- _Work to complete_
Reproduce exactly, and only, the lines below from the one containing "The image size is (544, 413)." through the one containing "Given: Switch to the Knowledge Base tab".

** Opening Material for this task block **

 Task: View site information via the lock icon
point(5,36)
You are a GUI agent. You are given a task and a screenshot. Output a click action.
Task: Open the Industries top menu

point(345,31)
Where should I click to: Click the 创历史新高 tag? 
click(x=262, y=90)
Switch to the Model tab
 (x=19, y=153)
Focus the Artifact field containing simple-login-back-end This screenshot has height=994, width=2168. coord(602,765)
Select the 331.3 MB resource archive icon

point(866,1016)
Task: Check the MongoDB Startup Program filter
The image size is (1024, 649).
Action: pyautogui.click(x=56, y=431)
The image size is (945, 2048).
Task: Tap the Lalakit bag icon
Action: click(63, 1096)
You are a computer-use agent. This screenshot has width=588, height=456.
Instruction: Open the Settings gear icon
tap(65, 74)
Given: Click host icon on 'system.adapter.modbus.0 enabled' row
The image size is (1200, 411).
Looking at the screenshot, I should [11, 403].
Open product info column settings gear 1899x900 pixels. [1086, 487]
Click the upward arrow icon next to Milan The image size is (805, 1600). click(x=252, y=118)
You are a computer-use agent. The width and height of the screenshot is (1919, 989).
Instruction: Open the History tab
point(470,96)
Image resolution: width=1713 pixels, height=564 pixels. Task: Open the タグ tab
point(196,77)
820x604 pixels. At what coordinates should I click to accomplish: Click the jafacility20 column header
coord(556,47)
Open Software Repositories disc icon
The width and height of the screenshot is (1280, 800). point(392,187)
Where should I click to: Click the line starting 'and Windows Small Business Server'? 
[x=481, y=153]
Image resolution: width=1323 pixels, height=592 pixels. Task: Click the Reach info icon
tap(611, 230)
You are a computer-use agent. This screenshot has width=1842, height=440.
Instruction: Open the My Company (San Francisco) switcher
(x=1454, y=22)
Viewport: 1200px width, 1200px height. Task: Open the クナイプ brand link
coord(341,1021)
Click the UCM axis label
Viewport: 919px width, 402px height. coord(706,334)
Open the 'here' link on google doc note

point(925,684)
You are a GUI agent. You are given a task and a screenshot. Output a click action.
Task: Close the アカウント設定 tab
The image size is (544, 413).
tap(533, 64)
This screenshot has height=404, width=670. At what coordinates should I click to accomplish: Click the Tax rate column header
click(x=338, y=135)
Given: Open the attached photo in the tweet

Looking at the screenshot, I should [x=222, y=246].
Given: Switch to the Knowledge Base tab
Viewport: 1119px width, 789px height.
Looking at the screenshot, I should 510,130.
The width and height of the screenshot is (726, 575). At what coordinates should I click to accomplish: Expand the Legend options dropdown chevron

** Closing Material for this task block **

- _Response box_
The image size is (544, 413).
tap(533, 64)
This screenshot has height=404, width=670. At what coordinates should I click to accomplish: Click the Tax rate column header
click(x=338, y=135)
Given: Open the attached photo in the tweet

Looking at the screenshot, I should [x=222, y=246].
Given: Switch to the Knowledge Base tab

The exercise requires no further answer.